Performance with MAE style pretraining

baaivision / EVA

EVA Series: Visual Representation Fantasies from BAAI

MIT License

2.24k stars 165 forks source link

Performance with MAE style pretraining #12

Closed vateye closed 1 year ago

vateye commented 1 year ago

Hi, I noticed that during the pretraining for EVA, there are two settings: MAE style and BEiT style. I am wondering the performance of MAE style, is there any comparison between these two styles of pertaining?

Yuxin-CV commented 1 year ago

Hi @vateye, thanks for your interest in EVA and your valuable question.

In our initial trails, we find mae is fragile to scale up with pytorch amp training. So we choose the BEiT-style pretraining paradigm.

Recently, we use the 1.1B EVA-CLIP as the mim target and train a ViT-Large with the MAE-style pre-training using the same hyper-parameters as MAE. We find our large model can reach up to 89.2 top-1 acc. on IN-1k.
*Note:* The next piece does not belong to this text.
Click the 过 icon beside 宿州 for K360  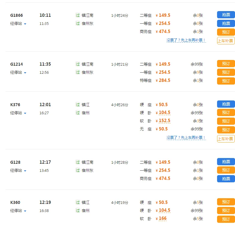(78, 211)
We will release our large model very soon, ViT-Base with MAE-style pre-training is also on the way, please stay tuned:)

vateye commented 1 year ago

So the MAE would be failed on fp16? How about bf16 training for MAE style scaling up? Thanks.

Yuxin-CV commented 1 year ago

bf16 is fine with MAE, but bf16 consumes more run-time GPU memory than fp16, and more importantly it is not supported on other GPU platforms (e.g., V100), limiting the accessibility. Fine-tuning bf16 pre-trained model in fp16 also has potential issues:

Overall, "you only pre-train once", the acceleration from MAE-style pre-training is not very attractive to us, and MAE could take more training steps to converge. So we choose BEiT-style & fp16.
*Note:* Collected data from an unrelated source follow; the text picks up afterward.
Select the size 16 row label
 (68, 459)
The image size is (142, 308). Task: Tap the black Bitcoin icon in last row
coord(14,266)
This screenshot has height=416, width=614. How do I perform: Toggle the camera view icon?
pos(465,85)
vateye commented 1 year ago

Thanks.

Yuxin-CV commented 1 year ago

Hi @vateye, thanks for your interest in EVA and your valuable question.

In our initial trails, we find mae is fragile to scale up with pytorch amp training. So we choose the BEiT-style pretraining paradigm.

Recently, we use the 1.1B EVA-CLIP as the mim target and train a ViT-Large with the MAE-style pre-training using the same hyper-parameters as MAE. We find our large model can reach up to 89.2 top-1 acc. on IN-1k. We will release our large model very soon, ViT-Base with MAE-style pre-training is also on the way, please stay tuned:)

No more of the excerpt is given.